June 07, 2011

Sarah Palin

Sarah Palin

In Afghanistan, Gates seemed to warn the White House not to make too large a withdrawal of forces in July, when President Obama begins to reverse the 30,000-soldier surge of 2009.

What explains the shift in political and public sentiment away from military interventionism?

First, the length and cost of the wars in Afghanistan and Iraq—the first in its 10th year, the latter in its eighth—with their endless bleedings of American blood and treasure for inconclusive results.

Over 6,000 dead, 40,000 wounded and $1 trillion sunk, with a real possibility a U.S. pullout from Iraq in December could result in civil war, and a fear that the Afghan War, where the Taliban now conduct jailbreaks of 500 men in Kandahar and fight on the Af-Pak border in battalion strength, may ultimately be lost.

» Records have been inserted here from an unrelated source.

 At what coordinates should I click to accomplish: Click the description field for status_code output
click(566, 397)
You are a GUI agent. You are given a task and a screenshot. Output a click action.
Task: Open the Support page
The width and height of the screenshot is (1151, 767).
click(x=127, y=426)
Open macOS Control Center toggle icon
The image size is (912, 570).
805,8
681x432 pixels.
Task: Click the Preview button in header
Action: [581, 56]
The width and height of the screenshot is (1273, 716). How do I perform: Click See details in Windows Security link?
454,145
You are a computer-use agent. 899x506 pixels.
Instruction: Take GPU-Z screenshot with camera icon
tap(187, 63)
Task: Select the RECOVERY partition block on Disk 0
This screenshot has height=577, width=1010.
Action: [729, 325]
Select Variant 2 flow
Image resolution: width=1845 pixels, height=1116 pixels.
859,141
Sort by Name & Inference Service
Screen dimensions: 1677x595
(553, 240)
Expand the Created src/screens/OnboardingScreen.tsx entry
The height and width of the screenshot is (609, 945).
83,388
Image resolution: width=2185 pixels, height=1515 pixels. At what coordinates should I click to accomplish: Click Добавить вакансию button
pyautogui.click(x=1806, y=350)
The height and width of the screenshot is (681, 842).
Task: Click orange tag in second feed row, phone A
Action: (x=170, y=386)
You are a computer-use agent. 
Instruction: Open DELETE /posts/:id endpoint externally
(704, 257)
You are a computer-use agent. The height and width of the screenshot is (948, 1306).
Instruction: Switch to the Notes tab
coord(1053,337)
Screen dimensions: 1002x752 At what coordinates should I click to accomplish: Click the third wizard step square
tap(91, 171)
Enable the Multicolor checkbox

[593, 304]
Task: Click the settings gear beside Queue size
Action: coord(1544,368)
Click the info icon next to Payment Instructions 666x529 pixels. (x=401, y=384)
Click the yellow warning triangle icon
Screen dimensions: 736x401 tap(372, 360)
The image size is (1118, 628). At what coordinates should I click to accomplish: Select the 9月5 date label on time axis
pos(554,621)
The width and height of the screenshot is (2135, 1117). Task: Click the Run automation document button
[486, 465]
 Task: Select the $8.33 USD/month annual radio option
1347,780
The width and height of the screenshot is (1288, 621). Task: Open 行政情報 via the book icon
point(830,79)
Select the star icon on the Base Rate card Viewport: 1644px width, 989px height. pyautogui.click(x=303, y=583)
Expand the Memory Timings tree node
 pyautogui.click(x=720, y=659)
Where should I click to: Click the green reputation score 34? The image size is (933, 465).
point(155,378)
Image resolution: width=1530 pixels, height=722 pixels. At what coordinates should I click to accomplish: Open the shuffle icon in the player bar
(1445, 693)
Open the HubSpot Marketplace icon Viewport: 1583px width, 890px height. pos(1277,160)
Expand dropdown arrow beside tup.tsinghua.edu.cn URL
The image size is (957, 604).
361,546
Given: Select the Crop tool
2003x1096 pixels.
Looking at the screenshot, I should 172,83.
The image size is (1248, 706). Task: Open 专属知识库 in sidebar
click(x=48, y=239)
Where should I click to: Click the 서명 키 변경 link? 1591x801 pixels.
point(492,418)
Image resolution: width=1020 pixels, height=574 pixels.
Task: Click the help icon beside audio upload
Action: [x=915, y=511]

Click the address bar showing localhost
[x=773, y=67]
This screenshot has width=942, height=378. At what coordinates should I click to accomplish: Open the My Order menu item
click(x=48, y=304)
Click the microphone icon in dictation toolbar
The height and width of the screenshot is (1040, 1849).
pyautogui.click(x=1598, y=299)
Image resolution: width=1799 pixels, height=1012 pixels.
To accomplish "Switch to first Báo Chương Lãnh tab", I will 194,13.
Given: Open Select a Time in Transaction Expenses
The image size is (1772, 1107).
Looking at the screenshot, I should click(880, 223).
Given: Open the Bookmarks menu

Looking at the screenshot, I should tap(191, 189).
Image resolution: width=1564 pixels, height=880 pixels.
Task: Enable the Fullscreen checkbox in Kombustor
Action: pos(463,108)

A second cause is our fiscal crisis. America cannot afford any more wars, or more billions in foreign aid to balance budgets of Arab countries whose treasuries have been looted by departing despots.

Third, there is the sense in Congress that it has let itself be steadily stripped of its constitutional power to declare war.

Harry Truman conducted America’s first undeclared war in Korea, calling it a “police action.”

Historians now believe Congress was misled or lied to when it approved the Tonkin Gulf Resolution authorizing LBJ to attack North Vietnam.

While George H.W. Bush got the support of both houses for Desert Storm, Bill Clinton launched his war on Serbia in defiance of a House vote not to authorize it.

George W. Bush got congressional approval for the invasion of Iraq by declaring that Iraq possessed weapons of mass destruction it did not have. We went to war for nothing.

Finally, the Libyan war Obama entered, egged on by Britain and France, but without the support of Congress, makes little sense.

Though Gadhafi is a repellent figure, the architect of the Lockerbie massacre, we have no vital interest in who rules Libya. Yet when Gadhafi falls, it will now be up to us to see to it that Libya is united and repaired and has a democratic government.

Obama has already committed us to take the lead in a $40 billion rescue of Egypt and Tunisia. Can we also afford to rescue a Yemen that is in terrible shape and a Libya that has been at war for months?

The return of the anti-interventionist right is welcome news. It may assure a real debate on foreign policy in the Republican primaries of 2012.